(TEXTO BASE)
....

O entendimento de Gestalt e o

“Dom” da criatividade.


O texto “A percepção da forma e sua relação com o fenômeno artístico. O problema visto através de Gestalt” (Caetano Fraccaroli) explica a Teoria da Forma e suas leis ao longo de grande parte de seu conteúdo. Entretanto, ao final do texto há a demonstração de ideais pensados por alguns teóricos acerca da capacidade de um indivíduo de comunicar-se com a arte, chegando à esta conclusão:


Não indo tão longe, poderíamos dizer que esse privilégio existe, mas em termos de uma capacidade de lidar, mais ou menos artisticamente, com a vida. [...] O artista poderia ser explicado como o indivíduo que, pelo apuro da própria sensibilidade, originária de funções nervosas privilegiadas, seria menos acessível às influências extrínsecas à natureza da arte, ou dito de outra maneira, seria capaz de perceber a propriedade das relações formais, apesar dessa influência. (FRACCAROLI, 1952, p.32).


Tal assunção de que o artista nasce com essa capacidade de percepção da arte, e consequentemente consegue compreender mais facilmente a psicologia de Gestalt, me incomoda por lembrar da, aparentemente infinita, discussão sobre a criatividade ser um “dom” e fator místico inato de indivíduos específicos (o qual Fraccaroli tenta explicar de forma científica porém ainda há seu misticismo), ou ser uma capacidade treinável inerente a toda e qualquer pessoa. Este texto tem como intuito promover uma reflexão acerca dessa dualidade de conceitos, a partir de questionamentos sobre a afirmação de Fraccaroli, porém de forma alguma determinando o que é verdade absoluta, visto que é sob a perspectiva de uma mera estudante de bacharelado em Design.

....

(DADOS FORNECIDOS)
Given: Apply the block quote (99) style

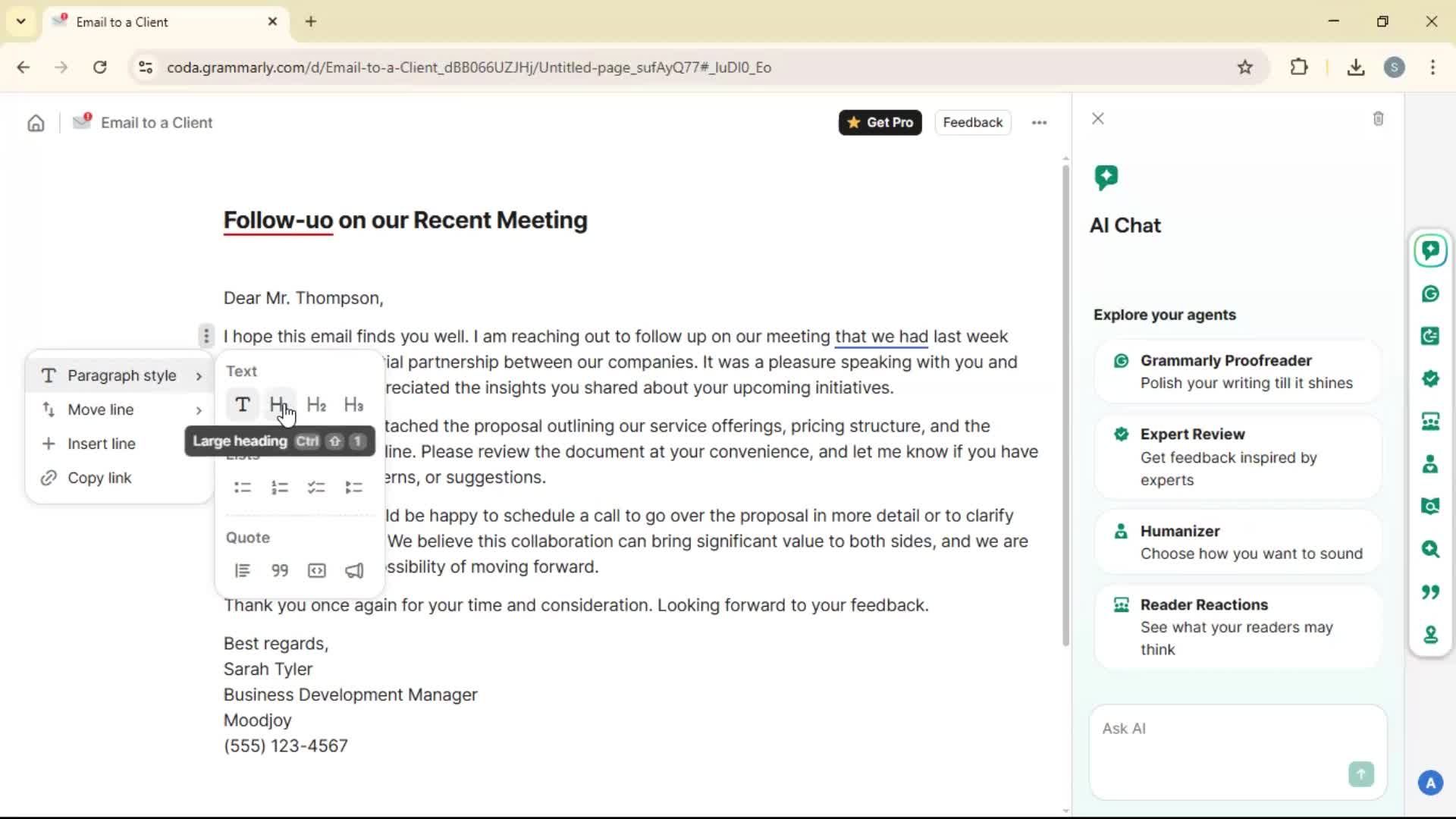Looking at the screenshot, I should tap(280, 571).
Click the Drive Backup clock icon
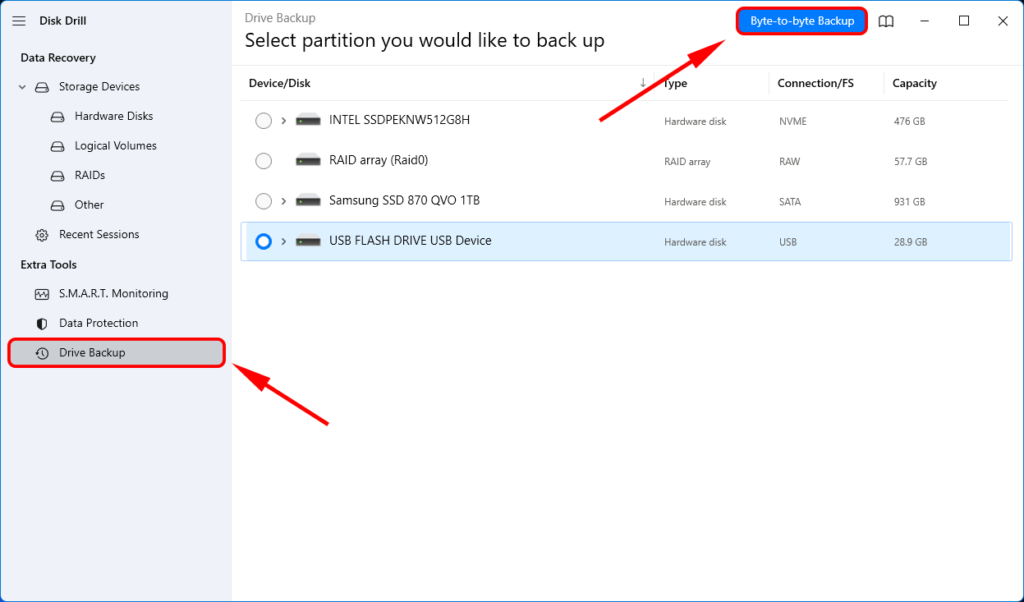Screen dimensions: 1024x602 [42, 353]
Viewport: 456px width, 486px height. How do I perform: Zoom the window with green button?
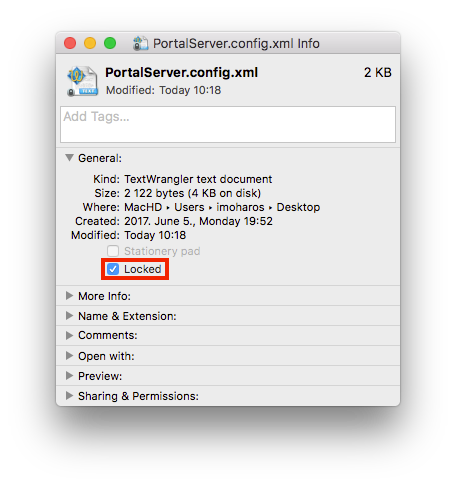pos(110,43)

....

(TAREFAS)
**1.** Liste todos os elementos da referência entre parênteses que acompanha a citação de Fraccaroli no texto sobre Gestalt e criatividade.
**2.** Explique, com base no texto sobre Gestalt e criatividade, por que a suposição de que o artista nasce com essa capacidade de percepção da arte incomoda quem o escreve.
**3.** Continue o texto sobre Gestalt e criatividade a partir da última frase apresentada.
Os registros acima provêm de uma fonte diferente da do texto.

(RESPOSTAS)
**1.** FRACCAROLI; 1952; p.32

**2.** Essa suposição lembra a discussão, aparentemente infinita, sobre se a criatividade é um “dom” e fator místico inato de indivíduos específicos ou uma capacidade treinável inerente a toda e qualquer pessoa.

**3.**
Antes de irmos para a discussão principal é interessante lembrar o significado da palavra “criatividade” uma vez que ela será bastante discutida aqui.


1- Criatividade

substantivo feminino

1. Qualidade da pessoa criativa, de que tem capacidade, inteligência e talento para criar, inventar ou fazer inovações na área em que atua; originalidade.

2. Essa capacidade de inventar, de criar, de compor a partir da imaginação.

(CRIATIVIDADE, 2021).


A ideia de que criatividade trata-se de desenvolver coisas novas é praticamente unânime para a sociedade, mas para alguns autores ela pode ser dividida em duas categorias, onde a primeira trata-se de habilidades que todos os seres humanos possuem, como experimentar, criar ideias, identificar, etc. enquanto a segunda são as que aparentam ser privilégios de pessoas específicas que dependem da área de trabalho, o resultado, regras e etc. Para estas divisões o psicólogo Stev Vygotsky deu os nomes criatividade cotidiana e alta criatividade, respectivamente. Assumindo que de fato existam esses dois tipos, o que determina um indivíduo como mais criativo em relação aos demais, levando em conta que o conceito geral da criatividade é bem abrangente e não existe um “medidor” 100% seguro?

Um estudo realizado em 2005 por Sara Bahia e Sara Ibérico Nogueira propõe entender se existem diferenciações entre a criatividade dos estudantes universitários, de acordo com a área de conhecimento em que eles estão inseridos, e no que consistem essas diferenças. Durante a pesquisa os participantes deveriam responder o que eles interpretavam como objeto criativo e uma das respostas dos estudantes de Humanas me chamou a atenção:


Curiosamente apenas os estudantes de Humanidades referem que a criatividade é algo comum a todos nós, reafirmando o conceito de Criatividade Quotidiana, em oposição à Alta Criatividade. Este mesmo grupo também salienta a necessidade de aceitação e de reconhecimento do trabalho criativo, como Csikszentmihalyi (1988) refere ao afirmar que a tónica não deve ser colocada na resposta à questão “O que é a criatividade?”, mas antes à questão “Onde está a criatividade?”

(BAHIA e NOGUEIRA, 2005, p. 20).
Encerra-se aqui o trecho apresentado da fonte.